Data provided:

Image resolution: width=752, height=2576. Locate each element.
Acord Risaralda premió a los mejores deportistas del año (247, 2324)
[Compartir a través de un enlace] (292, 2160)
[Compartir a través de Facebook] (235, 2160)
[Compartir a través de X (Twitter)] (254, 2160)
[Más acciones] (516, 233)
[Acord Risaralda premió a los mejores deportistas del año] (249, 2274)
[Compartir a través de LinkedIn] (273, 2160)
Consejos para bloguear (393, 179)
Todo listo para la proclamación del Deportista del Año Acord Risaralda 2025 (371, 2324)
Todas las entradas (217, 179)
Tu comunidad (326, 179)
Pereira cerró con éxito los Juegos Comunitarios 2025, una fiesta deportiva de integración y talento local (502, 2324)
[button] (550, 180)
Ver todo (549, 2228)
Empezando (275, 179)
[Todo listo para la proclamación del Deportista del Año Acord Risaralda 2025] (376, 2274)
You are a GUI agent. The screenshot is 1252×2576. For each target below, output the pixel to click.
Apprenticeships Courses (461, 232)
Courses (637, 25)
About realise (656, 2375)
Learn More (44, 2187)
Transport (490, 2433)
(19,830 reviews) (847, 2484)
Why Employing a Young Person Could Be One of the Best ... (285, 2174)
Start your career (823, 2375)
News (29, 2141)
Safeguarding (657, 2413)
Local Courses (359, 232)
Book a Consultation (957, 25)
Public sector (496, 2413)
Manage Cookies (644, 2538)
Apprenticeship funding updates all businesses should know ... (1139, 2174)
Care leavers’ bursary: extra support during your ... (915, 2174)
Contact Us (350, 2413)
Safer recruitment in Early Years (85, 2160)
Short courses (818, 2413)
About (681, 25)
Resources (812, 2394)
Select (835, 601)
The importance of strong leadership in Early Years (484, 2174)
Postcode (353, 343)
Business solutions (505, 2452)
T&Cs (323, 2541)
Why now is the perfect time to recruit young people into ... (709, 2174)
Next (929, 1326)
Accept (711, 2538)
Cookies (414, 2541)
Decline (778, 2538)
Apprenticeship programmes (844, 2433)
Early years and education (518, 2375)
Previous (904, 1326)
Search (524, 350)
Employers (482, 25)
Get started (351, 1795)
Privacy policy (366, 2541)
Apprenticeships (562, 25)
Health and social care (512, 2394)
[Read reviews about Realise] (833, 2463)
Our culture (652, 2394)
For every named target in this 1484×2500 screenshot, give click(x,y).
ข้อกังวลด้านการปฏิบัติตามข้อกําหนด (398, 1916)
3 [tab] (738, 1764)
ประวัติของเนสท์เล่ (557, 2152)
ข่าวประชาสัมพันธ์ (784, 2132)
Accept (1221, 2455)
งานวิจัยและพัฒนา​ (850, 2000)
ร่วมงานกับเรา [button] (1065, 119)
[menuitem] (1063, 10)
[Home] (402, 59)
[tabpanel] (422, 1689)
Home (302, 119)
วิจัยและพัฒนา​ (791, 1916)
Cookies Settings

Your goal: Where does the string "reviews" appear in the records above? Return every line that holds it.

Result below:
(19,830 reviews) (847, 2484)
[Read reviews about Realise] (833, 2463)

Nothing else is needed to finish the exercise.